Who are you and why do you want to go?
Most study abroad programs require application essays. These essays typically serve as proof that you can form cogent sentences and have put some thought into your decision to apply for an international experience. Give the program staff a chance to get to know you and impress your host institution with thoughtful, well-crafted essays.
- You might think your life is boring, but you still need to introduce yourself in an engaging and compelling way. The “tell us about yourself” essay can be the hardest one to write, especially if you think that by going abroad, your life is just beginning. When writing your biography, you don’t need to worry as much about the historical facts as the essential factors that made you who you are. Even if you spent 18 uneventful years living in a functional household surrounded by picket fences and puppies, there are still lots of factors that affected your choice of major and your intellectual and personal interests. Focus on the things that affected you intellectually, like favorite books, important classes, or skills that you’ve learned. Share your interests and hobbies…a dedication to a sport or craft says a lot about your passions and personality.
- The flipside to “my life is too boring” is “my life is too full of drama.” We have become a culture of over-sharers. While an illness or difficult family situation may have been the most formative experience of your life, it is important to convey this information in a clear and dispassionate manner. Remember that your program acceptance is never based on health or disability status; you will have an opportunity to disclose this later in the application process.
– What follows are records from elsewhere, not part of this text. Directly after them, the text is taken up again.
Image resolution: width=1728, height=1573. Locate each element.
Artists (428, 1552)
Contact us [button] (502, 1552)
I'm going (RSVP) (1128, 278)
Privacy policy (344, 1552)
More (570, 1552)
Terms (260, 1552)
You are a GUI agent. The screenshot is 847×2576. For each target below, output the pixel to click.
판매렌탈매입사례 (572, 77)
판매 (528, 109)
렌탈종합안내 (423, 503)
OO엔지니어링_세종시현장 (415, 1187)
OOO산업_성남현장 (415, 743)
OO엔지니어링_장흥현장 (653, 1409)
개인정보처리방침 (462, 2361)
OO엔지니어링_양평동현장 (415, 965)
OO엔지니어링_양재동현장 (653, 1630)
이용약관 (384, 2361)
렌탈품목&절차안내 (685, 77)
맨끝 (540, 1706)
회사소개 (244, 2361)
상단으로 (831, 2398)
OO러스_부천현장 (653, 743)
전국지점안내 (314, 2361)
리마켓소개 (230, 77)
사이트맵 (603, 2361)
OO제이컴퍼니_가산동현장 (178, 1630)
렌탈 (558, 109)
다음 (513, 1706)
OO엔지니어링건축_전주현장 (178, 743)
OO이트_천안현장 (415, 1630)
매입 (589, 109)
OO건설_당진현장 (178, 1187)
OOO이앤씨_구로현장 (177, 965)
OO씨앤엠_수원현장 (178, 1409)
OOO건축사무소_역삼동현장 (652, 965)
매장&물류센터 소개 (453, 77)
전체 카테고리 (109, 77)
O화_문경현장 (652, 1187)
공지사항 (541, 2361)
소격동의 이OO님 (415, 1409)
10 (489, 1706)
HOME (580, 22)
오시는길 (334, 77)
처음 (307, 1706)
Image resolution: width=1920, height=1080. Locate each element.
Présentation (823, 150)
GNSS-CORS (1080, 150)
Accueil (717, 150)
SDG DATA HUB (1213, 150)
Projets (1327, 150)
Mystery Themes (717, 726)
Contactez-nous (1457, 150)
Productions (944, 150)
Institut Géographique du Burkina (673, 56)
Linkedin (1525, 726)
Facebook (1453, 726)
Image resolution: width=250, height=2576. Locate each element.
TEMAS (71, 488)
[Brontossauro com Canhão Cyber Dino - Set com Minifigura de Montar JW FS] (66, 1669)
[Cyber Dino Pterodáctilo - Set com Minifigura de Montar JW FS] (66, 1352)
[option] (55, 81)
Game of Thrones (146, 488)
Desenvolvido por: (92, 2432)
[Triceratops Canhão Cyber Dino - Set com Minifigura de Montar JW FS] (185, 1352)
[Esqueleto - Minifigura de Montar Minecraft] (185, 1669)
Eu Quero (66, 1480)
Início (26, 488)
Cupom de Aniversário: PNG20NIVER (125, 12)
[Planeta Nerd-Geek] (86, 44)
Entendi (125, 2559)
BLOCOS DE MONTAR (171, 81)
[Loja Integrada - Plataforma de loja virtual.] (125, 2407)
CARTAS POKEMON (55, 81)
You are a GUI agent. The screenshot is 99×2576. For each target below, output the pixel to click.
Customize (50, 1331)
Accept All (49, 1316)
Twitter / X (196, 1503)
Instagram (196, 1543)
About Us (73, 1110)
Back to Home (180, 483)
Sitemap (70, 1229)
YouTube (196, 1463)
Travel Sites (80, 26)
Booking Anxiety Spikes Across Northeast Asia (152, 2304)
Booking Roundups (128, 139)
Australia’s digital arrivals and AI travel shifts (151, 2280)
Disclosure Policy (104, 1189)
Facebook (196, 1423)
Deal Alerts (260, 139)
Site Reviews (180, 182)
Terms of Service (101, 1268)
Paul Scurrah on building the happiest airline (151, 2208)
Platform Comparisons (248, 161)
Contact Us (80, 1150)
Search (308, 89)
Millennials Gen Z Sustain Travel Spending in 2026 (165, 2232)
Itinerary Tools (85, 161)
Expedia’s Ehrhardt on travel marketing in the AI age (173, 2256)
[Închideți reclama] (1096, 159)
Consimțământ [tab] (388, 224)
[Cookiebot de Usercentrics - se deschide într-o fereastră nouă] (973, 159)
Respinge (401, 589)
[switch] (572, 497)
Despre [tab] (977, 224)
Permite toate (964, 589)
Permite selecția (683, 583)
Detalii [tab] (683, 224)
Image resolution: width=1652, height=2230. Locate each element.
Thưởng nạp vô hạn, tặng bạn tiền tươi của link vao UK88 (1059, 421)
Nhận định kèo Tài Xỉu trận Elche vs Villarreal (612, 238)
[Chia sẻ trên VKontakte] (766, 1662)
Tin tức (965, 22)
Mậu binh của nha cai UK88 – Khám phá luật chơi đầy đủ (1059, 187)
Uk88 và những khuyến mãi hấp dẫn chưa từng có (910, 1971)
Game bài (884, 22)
If you choose to disclose a family tragedy or hardship in your essay, keep the facts brief and clear without going into tawdry detail or not maintaining your privacy. Focus instead on how you developed from the experience. Restraint demonstrates maturity and keeps the focus on your abilities rather than your soap opera.
- Writing about your goals. Most study abroad essays will require that you describe “why you want to participate on the program.” The following answers are not sufficient: “it would be really cool;” “I’ve always wanted to date someone with a ___ accent;” and “I just want to go somewhere.” This is the time to reflect on why your destination piqued your interest…was it the music, the culture, the food, the history? What kinds of classes are you hoping to take and how will they fit in with your degree progress? Do you have personal goals of gaining intercultural skills or travel? Sharing these ideas lets your program advisors know that you’re putting thought into your decision and you will be willing to prepare for your adventure.
- Writing about transitions. Many programs require an essay to discuss how you have transitioned in life. This is a great indicator of how well you will do when you arrive in a completely new destination, need to use a new language, and navigate a new system. If you haven’t had a lot of life transition, talk about the transition to college or learning how to be successful in a new job or activity. Describe how you have been willing to try new things and be flexible and how you keep school and life balanced. If you’ve had difficulty transitioning, talk about your lessons learned and the tools you have to transition in the future.
- Remember to keep your essays in your own authentic voice while deploying proper usage and good grammar. Double check the spelling for the places you’re applying for…a Welsh university would cringe at receiving an application for your “Study Abroad in Whales.” You don’t have to sound stilted; the essay should sound like it is coming from a college student with a real life and real goals. Have a trusted proof-reader take a look at your essay, or take it to the Writing Center on campus for feedback.
- Save a copy of those essays. They may provide the foundation for a scholarship essay or application an in the future.